■ Task prompt ■
Look through the entries that follow and return each line that has the string "computer".

Source records
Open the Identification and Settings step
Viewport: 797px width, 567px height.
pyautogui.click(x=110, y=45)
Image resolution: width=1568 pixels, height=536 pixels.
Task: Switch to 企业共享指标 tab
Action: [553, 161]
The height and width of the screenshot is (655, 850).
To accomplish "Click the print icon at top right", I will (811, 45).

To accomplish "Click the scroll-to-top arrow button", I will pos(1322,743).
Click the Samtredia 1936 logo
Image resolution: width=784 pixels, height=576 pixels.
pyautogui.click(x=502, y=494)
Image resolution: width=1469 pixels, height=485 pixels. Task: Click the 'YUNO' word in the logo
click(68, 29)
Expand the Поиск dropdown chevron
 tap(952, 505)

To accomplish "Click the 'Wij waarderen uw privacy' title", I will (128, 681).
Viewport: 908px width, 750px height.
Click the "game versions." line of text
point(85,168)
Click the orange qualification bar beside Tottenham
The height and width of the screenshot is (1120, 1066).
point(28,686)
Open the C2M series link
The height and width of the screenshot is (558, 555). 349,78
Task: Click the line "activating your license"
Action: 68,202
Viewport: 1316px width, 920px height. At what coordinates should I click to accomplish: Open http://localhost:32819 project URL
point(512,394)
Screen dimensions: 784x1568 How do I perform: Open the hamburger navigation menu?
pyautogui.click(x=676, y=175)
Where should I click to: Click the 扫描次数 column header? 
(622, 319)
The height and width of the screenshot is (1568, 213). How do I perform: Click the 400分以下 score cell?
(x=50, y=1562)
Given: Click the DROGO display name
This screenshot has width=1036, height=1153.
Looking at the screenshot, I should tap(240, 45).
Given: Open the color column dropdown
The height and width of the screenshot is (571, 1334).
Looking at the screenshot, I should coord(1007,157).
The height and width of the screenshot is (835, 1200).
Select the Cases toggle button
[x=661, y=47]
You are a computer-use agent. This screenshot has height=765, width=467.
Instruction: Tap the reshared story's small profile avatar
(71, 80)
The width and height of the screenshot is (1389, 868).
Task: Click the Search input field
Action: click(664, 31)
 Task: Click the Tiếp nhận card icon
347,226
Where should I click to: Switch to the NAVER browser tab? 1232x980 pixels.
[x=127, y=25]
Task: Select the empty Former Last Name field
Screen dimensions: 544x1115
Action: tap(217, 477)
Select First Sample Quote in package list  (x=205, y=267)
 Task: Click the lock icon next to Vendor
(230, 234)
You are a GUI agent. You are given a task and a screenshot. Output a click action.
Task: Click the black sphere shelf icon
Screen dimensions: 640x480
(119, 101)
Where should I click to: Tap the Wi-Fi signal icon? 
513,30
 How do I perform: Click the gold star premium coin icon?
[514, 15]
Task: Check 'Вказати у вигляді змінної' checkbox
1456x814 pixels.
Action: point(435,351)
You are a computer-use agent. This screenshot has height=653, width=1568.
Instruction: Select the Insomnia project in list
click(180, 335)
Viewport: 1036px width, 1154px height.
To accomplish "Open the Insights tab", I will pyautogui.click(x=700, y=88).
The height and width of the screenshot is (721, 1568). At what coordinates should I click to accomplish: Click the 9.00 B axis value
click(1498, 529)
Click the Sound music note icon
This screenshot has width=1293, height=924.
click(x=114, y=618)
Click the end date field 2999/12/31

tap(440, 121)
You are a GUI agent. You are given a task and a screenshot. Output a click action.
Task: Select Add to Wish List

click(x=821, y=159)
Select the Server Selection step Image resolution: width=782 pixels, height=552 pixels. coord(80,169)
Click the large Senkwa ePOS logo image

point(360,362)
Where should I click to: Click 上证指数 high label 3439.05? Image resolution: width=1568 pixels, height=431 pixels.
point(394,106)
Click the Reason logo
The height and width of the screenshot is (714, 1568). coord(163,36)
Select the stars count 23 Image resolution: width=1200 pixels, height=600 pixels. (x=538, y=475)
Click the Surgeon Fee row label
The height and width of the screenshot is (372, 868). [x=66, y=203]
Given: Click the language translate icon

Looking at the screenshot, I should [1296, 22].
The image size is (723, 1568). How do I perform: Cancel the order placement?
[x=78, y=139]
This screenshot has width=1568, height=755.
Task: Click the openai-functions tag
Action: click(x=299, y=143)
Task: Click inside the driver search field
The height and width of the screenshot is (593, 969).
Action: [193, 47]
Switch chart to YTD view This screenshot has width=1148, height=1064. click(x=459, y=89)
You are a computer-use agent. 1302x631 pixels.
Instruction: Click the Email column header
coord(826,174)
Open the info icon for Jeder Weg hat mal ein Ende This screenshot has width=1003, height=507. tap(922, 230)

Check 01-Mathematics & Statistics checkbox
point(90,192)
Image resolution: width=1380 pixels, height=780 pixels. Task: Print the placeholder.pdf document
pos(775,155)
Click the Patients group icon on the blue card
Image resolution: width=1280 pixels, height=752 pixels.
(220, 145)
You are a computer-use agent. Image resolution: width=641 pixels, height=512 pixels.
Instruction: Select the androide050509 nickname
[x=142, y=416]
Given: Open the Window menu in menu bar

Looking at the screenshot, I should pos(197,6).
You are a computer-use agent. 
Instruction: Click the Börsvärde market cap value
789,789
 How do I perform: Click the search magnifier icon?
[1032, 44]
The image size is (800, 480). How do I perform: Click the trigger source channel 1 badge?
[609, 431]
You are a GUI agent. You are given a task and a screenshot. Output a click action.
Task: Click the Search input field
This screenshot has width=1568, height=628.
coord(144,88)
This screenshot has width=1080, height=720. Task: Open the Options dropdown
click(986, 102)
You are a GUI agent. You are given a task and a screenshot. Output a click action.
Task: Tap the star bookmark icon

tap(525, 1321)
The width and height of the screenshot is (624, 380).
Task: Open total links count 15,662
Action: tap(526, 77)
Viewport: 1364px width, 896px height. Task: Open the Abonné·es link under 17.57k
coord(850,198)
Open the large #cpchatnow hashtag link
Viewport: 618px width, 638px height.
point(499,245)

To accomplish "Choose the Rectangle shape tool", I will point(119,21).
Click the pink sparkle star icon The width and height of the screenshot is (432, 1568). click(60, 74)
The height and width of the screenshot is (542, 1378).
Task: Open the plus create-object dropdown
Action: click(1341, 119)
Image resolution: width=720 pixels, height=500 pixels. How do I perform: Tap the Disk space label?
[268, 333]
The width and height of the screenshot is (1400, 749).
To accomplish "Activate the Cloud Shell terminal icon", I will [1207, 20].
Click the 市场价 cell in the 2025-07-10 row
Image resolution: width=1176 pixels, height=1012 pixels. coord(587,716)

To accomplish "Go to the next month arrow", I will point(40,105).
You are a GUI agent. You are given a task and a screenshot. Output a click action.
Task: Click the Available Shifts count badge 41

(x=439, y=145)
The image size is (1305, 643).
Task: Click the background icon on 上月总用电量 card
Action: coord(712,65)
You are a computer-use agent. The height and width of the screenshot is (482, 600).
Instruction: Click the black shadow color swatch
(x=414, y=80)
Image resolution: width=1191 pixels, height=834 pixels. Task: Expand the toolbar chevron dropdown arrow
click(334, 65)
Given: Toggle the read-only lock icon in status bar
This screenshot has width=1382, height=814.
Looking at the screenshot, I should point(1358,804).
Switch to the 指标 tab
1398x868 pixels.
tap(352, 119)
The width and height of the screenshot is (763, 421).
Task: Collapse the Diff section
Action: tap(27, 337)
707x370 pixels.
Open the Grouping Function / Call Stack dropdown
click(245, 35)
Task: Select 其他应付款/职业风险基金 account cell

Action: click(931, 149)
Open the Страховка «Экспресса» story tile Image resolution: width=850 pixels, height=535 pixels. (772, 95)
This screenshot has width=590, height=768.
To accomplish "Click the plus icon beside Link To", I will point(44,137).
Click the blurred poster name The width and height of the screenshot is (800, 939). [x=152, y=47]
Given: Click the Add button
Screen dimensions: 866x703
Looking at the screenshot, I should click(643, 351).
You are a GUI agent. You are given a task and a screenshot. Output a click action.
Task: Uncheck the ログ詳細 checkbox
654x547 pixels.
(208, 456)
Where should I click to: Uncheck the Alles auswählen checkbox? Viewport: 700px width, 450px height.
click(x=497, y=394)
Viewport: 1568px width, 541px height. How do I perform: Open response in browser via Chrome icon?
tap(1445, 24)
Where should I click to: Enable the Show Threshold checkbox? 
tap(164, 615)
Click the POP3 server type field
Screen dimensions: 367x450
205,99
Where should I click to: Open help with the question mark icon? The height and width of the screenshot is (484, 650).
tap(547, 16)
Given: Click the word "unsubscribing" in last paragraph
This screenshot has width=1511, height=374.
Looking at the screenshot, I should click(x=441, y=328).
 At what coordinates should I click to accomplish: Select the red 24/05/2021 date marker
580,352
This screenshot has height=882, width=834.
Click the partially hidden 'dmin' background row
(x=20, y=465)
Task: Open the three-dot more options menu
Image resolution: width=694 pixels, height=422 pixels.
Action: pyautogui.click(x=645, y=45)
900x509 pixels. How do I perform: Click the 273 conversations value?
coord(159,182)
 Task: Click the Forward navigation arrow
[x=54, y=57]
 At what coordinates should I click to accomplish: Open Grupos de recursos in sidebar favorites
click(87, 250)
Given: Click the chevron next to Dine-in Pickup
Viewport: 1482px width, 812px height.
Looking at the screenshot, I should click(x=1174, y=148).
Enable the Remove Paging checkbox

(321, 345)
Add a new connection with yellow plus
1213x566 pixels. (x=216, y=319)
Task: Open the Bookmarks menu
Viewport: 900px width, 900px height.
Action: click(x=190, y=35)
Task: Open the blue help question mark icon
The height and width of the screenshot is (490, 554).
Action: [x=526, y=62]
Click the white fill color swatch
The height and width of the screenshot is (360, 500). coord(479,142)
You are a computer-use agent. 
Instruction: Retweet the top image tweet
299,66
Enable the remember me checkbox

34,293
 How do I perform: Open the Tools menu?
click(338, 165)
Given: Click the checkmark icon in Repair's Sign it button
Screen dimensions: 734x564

■ Task solution ■
You are a computer-use agent. This screenshot has height=765, width=467.
You are a computer-use agent. This screenshot has height=653, width=1568.
You are a computer-use agent. 1302x631 pixels.
You are a computer-use agent. Image resolution: width=641 pixels, height=512 pixels.
You are a computer-use agent. 
You are a computer-use agent. The height and width of the screenshot is (482, 600).
You are a computer-use agent. 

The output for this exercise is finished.